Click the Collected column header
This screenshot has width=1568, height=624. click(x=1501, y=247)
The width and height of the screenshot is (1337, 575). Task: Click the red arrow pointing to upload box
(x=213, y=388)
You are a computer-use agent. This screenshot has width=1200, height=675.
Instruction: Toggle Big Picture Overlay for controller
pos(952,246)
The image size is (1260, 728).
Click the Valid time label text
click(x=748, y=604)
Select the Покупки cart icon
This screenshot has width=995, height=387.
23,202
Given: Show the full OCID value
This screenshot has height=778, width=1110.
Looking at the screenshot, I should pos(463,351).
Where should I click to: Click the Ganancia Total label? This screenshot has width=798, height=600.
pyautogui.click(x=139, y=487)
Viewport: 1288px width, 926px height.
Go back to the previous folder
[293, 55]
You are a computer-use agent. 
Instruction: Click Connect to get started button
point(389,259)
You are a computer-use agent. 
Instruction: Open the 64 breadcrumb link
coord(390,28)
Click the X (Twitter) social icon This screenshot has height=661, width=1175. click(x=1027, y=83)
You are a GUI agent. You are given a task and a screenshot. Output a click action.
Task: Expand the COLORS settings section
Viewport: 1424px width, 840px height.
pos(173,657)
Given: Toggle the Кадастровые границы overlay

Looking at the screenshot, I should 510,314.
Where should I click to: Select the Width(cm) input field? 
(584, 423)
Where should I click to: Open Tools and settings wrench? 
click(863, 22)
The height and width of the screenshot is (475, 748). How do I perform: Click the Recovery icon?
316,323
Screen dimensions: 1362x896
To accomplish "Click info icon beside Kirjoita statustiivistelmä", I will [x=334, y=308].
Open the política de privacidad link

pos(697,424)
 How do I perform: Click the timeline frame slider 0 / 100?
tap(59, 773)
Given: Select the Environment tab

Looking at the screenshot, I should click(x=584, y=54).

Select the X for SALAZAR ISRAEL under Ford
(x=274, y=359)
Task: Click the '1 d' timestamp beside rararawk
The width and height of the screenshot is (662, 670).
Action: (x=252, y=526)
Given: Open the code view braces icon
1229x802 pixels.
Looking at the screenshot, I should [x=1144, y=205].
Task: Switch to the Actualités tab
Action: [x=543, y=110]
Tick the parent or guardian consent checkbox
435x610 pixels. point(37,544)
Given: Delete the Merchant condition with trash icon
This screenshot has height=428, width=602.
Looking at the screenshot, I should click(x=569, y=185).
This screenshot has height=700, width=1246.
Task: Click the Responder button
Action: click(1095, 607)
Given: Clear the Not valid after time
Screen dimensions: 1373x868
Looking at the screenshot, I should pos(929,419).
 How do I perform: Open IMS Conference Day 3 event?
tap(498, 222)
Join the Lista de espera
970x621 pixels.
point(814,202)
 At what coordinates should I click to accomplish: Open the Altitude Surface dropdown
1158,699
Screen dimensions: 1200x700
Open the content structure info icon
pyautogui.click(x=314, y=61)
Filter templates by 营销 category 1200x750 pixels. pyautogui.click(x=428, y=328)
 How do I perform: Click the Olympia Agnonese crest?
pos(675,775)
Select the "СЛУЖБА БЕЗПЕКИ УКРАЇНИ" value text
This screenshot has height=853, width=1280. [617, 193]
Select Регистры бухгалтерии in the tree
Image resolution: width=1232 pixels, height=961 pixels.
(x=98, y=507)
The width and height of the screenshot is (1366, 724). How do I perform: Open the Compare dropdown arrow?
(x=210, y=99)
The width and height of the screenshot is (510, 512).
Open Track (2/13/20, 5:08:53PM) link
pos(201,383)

## Task prompt:
Output nothing but the lines from the one with "How do I perform: Click the Olympia" through the last line above, each exactly as it stands.

## Task response:
 How do I perform: Click the Olympia Agnonese crest?
pos(675,775)
Select the "СЛУЖБА БЕЗПЕКИ УКРАЇНИ" value text
This screenshot has height=853, width=1280. [617, 193]
Select Регистры бухгалтерии in the tree
Image resolution: width=1232 pixels, height=961 pixels.
(x=98, y=507)
The width and height of the screenshot is (1366, 724). How do I perform: Open the Compare dropdown arrow?
(x=210, y=99)
The width and height of the screenshot is (510, 512).
Open Track (2/13/20, 5:08:53PM) link
pos(201,383)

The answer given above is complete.